More below the fold....
How could they possibly have accomplished this without heavy opposition? Republicans on the House Armed Services Committee slipped it in on a defense authorization bill and during an election year who is going to vote against the military? There were only 31 votes against the bill.
I haven't had a chance to research this yet, so I don't know who those 31 people are, but each and every one of them will get a thank you from me.
The real kicker for me is that the Air Force and Navy had recently re-written their rules governing prayer to make sure they were not offensive to anyone of any faith when attendance was required. Invoking the name of Jesus is acceptable at voluntary services and chaplains may pray as they like. This just isn't good enough for the Christian right.
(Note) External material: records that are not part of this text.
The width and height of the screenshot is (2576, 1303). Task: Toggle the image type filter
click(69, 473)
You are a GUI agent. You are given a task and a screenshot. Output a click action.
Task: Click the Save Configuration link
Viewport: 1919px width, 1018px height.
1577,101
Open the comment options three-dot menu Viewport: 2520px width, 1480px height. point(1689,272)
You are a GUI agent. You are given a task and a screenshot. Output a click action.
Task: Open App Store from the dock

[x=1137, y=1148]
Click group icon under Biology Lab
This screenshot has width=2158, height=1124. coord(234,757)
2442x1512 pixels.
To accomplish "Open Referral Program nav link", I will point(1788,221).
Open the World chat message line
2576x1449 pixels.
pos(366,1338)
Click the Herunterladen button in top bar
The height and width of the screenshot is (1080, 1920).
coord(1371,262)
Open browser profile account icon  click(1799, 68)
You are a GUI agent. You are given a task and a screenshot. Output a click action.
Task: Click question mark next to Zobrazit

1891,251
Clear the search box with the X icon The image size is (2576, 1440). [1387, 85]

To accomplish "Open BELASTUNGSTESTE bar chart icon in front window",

Focus on the Family, the Christian Coalition and other evangelical Christian groups have lobbied vigorously against the Air Force and Navy rules, urging President Bush to issue an executive order guaranteeing the right of chaplains to pray in the name of Jesus under any circumstances. Because the White House has not acted, sympathetic members of Congress stepped in.
This time it isn't just the Godless liberals who are outraged at this particular nose-thumbing to the separation of church and state.
Among the provision's opponents is the chief of Navy chaplains, Rear Adm. Louis V. Iasiello, a Roman Catholic priest.
"The language ignores and negates the primary duties of the chaplain to support the religious needs of the entire crew" and "will, in the end, marginalize chaplains and degrade their use and effectiveness," Iasiello wrote in a letter to a committee member.
The National Conference on Ministry to the Armed Forces, a private association of religious groups that provide more than 70 percent of U.S. chaplains, also objected to the language. "Chaplains represent their faith communities and we endorse them to represent that faith community with integrity and loyalty to that tradition, not to the dictates of their individual conscience," the association's executive committee wrote.
There is a lot more to the bill and this is a very good article, so follow the link above. To be clear, I pray often. I was raised in church. I read my Bible. I believe in God and I have accepted Christ as my savior. But, I would never, ever, ever impose my prayer on anyone else. I especially wouldn't impose my faith on someone who has chosen to put their life on the line every single day to keep me safe.
I am ashamed. I am outraged. I am disappointed.
Onward Christian Soldiers, because Walter Jones doesn't give a rat's ass about the rest of you.